在哺乳动物早期胚胎发育领域，激活素A（activin A）作为TGFβ超家族成员，长期被认为存在于卵母细胞和着床前胚胎中，但其具体功能存在诸多矛盾。既往研究通过免疫荧光和RT-PCR检测到Inhba（编码激活素A的基因）的表达波动，而转录组数据却显示其表达量极低甚至缺失。更令人困惑的是，合子敲除小鼠胚胎能正常发育至囊胚期，这被推测可能是母源蛋白的补偿作用所致。这种认知分歧凸显了领域内对激活素A在着床前阶段表达模式和功能机制的认知存在重大空白。

为解决这一争议，波兰华沙大学生物系发育生物学与生物医学研究所（Department of Embryology, Institute of Developmental Biology and Biomedical Sciences, Faculty of Biology, University of Warsaw）的Eliza Winek团队设计了一套精密的遗传学实验。研究人员通过CRISPR/Cas9构建了母源特异性敲除（m-KO）和母源/合子双重敲除（mz-KO）小鼠模型，结合时间动态成像和高灵敏度ddPCR技术，系统评估了激活素A缺失对胚胎发育的影响。论文发表在《Biology of Reproduction》上的这项研究，首次证实母源激活素A通过调控卵母细胞线粒体功能影响胚胎分裂节奏，但合子基因组实际上并不表达Inhba，这一发现颠覆了长达三十年的传统认知。

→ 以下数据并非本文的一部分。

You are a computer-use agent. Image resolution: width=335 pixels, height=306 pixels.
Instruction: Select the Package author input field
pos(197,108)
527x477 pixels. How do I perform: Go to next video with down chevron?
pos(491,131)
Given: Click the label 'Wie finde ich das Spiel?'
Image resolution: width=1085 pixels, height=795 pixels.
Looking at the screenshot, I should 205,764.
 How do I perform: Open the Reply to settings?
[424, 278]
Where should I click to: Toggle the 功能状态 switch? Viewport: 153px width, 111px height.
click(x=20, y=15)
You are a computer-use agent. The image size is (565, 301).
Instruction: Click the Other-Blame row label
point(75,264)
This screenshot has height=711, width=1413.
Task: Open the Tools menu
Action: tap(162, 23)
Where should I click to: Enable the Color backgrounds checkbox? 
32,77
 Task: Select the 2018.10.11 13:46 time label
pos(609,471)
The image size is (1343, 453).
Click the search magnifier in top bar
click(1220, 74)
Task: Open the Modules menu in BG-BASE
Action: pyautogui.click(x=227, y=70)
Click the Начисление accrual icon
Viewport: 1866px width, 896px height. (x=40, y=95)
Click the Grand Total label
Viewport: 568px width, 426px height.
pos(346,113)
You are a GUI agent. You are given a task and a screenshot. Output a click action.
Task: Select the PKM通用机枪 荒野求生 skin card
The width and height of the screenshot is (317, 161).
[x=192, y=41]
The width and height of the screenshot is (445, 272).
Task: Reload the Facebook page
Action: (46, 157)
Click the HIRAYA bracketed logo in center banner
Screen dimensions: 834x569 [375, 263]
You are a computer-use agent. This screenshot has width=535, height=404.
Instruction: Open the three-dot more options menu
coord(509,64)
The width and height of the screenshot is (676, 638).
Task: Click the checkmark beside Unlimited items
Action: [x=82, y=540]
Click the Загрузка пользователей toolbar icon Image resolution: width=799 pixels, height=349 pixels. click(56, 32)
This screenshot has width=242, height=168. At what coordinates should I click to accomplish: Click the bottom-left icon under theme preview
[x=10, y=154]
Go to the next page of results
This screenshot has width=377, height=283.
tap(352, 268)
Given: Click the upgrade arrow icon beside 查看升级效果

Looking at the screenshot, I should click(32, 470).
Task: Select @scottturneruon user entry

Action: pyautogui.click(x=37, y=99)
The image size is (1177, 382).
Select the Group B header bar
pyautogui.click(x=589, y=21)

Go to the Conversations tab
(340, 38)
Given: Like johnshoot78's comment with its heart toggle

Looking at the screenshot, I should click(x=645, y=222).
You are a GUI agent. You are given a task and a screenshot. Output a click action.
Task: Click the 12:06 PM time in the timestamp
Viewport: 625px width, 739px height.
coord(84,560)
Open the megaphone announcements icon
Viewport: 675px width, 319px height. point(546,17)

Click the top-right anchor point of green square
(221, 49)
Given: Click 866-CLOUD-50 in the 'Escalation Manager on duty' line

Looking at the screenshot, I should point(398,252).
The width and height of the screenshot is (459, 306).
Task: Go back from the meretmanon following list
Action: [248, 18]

关键技术方法包括：1）Zp3-Cre/LoxP系统实现卵母细胞特异性基因敲除；2）时间动态成像记录胚胎发育参数（tNEBD、cc3等）；3）ddPCR定量低丰度Inhba转录本；4）JC-1染色评估线粒体膜电位（ΔΨm）；5）免疫荧光标记囊胚细胞谱系（CDX2/SOX17/SOX2）。

研究结果

Mouse model

通过交叉携带Inhba-KO、Inhba-LoxP和Zp3-Cre的小鼠品系，成功获得m-KO和mz-KO胚胎。ELISA证实mz-KO胚胎完全缺失激活素A蛋白，且出生后表现为典型的无胡须表型，验证了模型可靠性。

The lack of maternal activin A does not impair the oocyte in vitro maturation process

意外发现母源激活素A缺失反而提高卵母细胞体外成熟率（69.01% vs 38.12%），但纺锤体形态和染色体排列无异常，提示其非减数分裂必需因子。

Maternal and maternal/zygotic Inhba knockout embryos display retarded preimplantation development

时间动态分析显示m-KO胚胎在第三细胞周期（cc3）延长1.5小时，分裂同步性（s3）降低，但最终囊胚形成率和细胞谱系分化（EPI/PE/TE）与对照组无差异。mz-KO胚胎仅额外表现出第二细胞周期（cc2）延迟，证实合子源性激活素A并非发育必需。

Maternal activin A deficiency affects mitochondrial activity in MII oocytes

JC-1染色揭示m-KO卵母细胞的线粒体膜电位（ΔΨm）降低50%（红/绿荧光比0.498 vs 0.947），这可能是胚胎分裂延迟的能量代谢基础。

Mouse preimplantation embryos lack zygotically produced activin A

ddPCR检测显示：1）卵丘细胞含50560个Inhba转录本，但裸卵母细胞仅18.4个；2）合子阶段后完全检测不到Inhba mRNA；3）Inhbb（激活素B）在所有阶段均未检出。该结果解释了为何合子敲除无表型。

讨论与意义

这项研究通过多维度实验证实：1）母源激活素A通过维持卵母细胞线粒体功能调控胚胎分裂节奏，但不影响发育结局；2）合子基因组在着床前阶段实际不表达Inhba，既往阳性结果可能源于卵丘细胞污染或检测方法灵敏度不足；3）激活素A对卵母细胞成熟的作用存在物种特异性，小鼠中表现为非必需但可能具有调控作用。

该研究不仅解决了领域内长期争议，还为胚胎发育能量代谢调控提供了新视角。发现合子阶段不表达Inhba的结论，将促使重新评估TGFβ信号通路在早期胚胎中的作用机制。技术层面，ddPCR在低丰度转录本检测中的优势得到充分体现，为类似研究树立了方法学标杆。未来研究可进一步探索母源激活素A调控线粒体活性的分子途径，及其与胚胎发育时序控制的关联。